It was 1996. I’d promised my recently employed sales manager my BMW if he hit certain targets.
He did, so I had to be true to my word.

I took him downstairs to the front of the building where I was parked, and gave him the keys. He was overjoyed. Little did he know I had the spare set in my pocket ! So, with a glint of mischief, every time he unlocked the car, I locked it again. This went on for a few minutes where I managed to convince him that he must be doing something wrong. Well, I suppose you had to be there, but even with my sense of humour, I couldn’t keep this up for too long, and it was all smiles and laughs as I admitted my prank.
The important thing is to never, ever go back on your word. Never argue the toss, or try to imply that you meant something else. Say what you mean and mean what you say. There is nothing so disheartening as a boss who doesn’t stand by what he says. I’m not saying that you should never change your mind on anything, god I’ve done that plenty of times, but never change your stance on a deal.
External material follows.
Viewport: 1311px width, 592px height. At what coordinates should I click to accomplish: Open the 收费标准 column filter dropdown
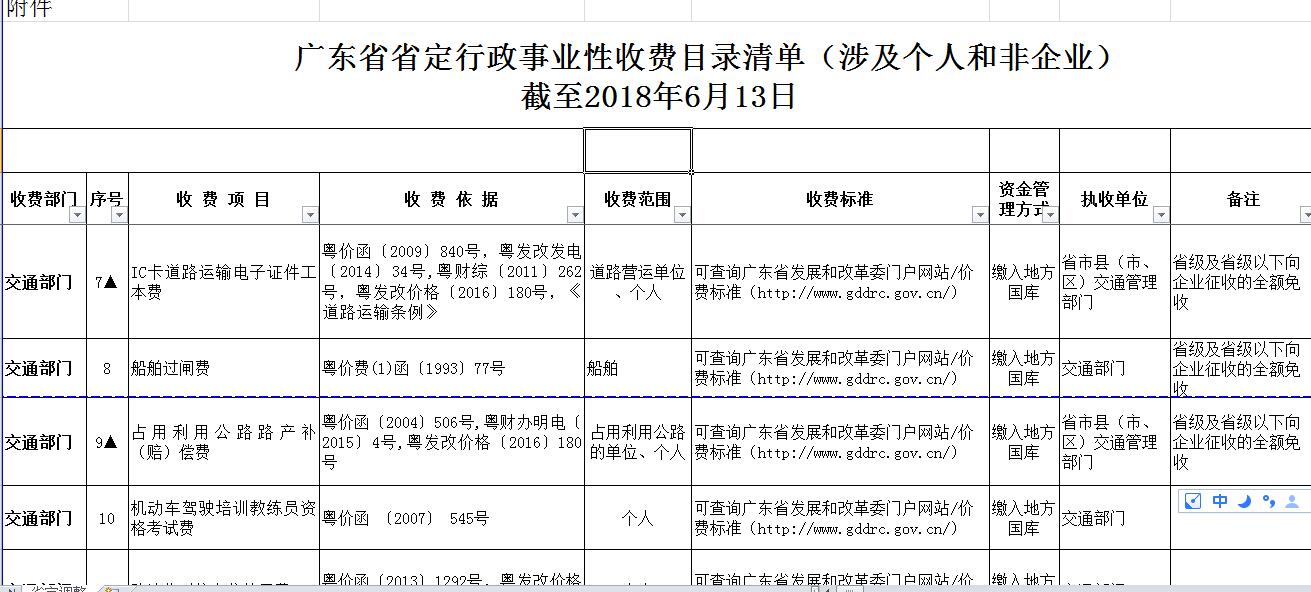click(x=979, y=215)
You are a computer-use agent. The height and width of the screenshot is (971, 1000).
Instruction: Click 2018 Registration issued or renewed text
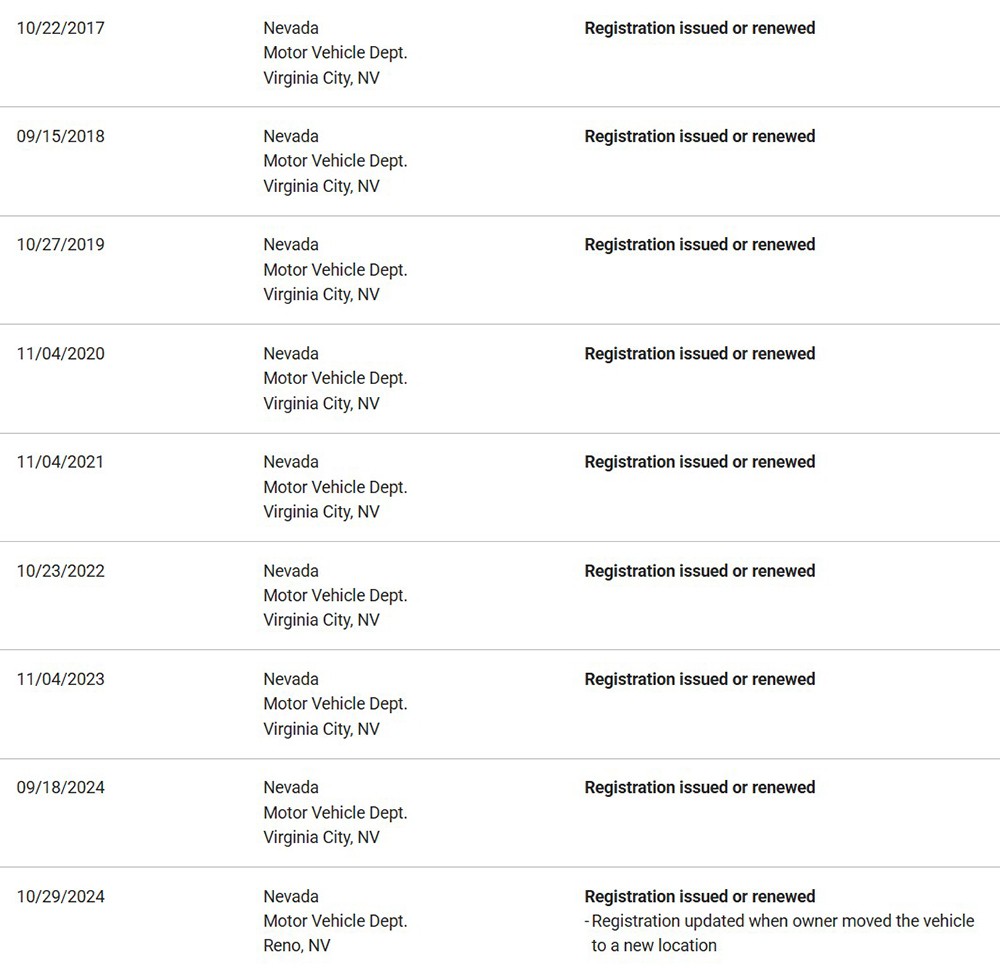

A deal is a deal as they say, and that’s that.

Changing your stance is the worst thing you can do with someone you employ. It is demotivating and upsetting, and a great way to lose someone vital to you. It’s amateur, and shows you can’t be trusted, by anyone.

I recently made Lisa, my sidekick, the person who runs my companies, and runs me, a director and shareholder. I didn’t have to, but I did have to. I really couldn’t stand by and see all the work and effort she was putting in without her having a share. It’s a surprisingly hard thing to do, with our current tax rules making it needlessly hard and complicated. After all, they’re hardly going to lose out. But it’s done now. At one point through it all, even she said this was too hard and shall we just go back on it, but I was determined that there was a way, and eventually we found it, and she is now deservedly a director.
And it was important that we did this. It’s important to be true to your word and mission. Never undervalue this point.

Nobody can do everything alone, and you’re only as strong as the team around you. You can shout, stomp and lead by fear, but surely it’s better to inspire and be an honest leader? Sure you have to read the riot act on occasions, and spot a poison (a person that doesn’t believe in your message or purpose, and tries, sometimes inadvertently, to spread ‘a poison’) that can affect you, your team, and a business very badly. But if you lead by fear and lies, one day you’ll turn around and won’t find anyone following you.